Objective:
Reproduce verbatim the items from the line containing "Select the YOUR WORKOUTS header title" through the line containing "Action: (212, 86)".

Input material:
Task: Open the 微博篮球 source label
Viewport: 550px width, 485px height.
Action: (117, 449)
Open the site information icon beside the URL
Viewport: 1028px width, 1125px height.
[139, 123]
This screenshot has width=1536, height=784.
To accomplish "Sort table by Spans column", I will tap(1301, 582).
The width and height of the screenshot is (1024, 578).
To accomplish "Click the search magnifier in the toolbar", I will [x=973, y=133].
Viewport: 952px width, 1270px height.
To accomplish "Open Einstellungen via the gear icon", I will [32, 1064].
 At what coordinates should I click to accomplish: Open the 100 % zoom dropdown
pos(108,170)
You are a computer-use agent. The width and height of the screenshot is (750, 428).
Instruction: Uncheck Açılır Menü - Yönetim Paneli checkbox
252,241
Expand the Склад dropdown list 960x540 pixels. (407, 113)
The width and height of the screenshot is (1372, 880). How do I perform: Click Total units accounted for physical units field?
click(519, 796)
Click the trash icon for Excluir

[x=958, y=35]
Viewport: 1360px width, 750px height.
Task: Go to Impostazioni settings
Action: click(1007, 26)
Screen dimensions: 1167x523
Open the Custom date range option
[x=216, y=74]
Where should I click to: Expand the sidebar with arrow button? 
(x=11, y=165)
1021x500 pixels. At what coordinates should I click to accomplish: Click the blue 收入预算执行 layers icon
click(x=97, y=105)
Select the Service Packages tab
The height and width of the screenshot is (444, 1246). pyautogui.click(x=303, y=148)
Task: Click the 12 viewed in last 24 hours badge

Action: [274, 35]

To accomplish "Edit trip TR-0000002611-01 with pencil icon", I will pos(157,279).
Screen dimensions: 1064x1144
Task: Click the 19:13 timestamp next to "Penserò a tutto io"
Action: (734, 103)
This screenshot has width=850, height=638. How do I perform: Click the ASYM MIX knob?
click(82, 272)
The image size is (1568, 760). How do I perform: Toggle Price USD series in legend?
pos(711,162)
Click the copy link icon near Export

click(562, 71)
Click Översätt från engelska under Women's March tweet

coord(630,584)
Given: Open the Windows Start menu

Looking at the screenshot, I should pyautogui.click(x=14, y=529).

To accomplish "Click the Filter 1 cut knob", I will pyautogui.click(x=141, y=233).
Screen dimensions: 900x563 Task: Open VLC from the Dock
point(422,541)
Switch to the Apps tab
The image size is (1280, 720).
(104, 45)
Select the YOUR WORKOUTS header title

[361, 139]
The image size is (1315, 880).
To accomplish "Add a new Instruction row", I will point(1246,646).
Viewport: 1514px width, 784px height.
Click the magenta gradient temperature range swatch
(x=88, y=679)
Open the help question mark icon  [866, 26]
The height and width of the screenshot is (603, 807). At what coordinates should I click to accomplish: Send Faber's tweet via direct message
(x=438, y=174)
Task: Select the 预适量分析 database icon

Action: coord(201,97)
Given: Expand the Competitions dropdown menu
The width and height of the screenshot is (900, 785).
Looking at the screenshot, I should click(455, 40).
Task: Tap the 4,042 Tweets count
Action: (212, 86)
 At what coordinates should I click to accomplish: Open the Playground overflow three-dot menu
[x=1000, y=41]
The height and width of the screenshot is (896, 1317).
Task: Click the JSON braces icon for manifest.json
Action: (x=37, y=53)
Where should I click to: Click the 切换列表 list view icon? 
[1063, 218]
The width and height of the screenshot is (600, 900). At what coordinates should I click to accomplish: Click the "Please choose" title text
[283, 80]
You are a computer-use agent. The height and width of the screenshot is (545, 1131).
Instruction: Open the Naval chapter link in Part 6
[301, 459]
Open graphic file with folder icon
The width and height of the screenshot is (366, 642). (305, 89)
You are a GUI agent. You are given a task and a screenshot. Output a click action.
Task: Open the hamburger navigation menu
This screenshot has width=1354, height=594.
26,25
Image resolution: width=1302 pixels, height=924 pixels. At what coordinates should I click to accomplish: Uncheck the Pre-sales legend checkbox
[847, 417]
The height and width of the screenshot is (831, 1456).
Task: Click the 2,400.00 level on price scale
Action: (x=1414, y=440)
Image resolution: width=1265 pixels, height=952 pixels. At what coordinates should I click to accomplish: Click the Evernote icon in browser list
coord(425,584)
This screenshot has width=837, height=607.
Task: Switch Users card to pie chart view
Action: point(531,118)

Full response:
Select the YOUR WORKOUTS header title

[361, 139]
The image size is (1315, 880).
To accomplish "Add a new Instruction row", I will point(1246,646).
Viewport: 1514px width, 784px height.
Click the magenta gradient temperature range swatch
(x=88, y=679)
Open the help question mark icon  [866, 26]
The height and width of the screenshot is (603, 807). At what coordinates should I click to accomplish: Send Faber's tweet via direct message
(x=438, y=174)
Task: Select the 预适量分析 database icon

Action: coord(201,97)
Given: Expand the Competitions dropdown menu
The width and height of the screenshot is (900, 785).
Looking at the screenshot, I should click(455, 40).
Task: Tap the 4,042 Tweets count
Action: (212, 86)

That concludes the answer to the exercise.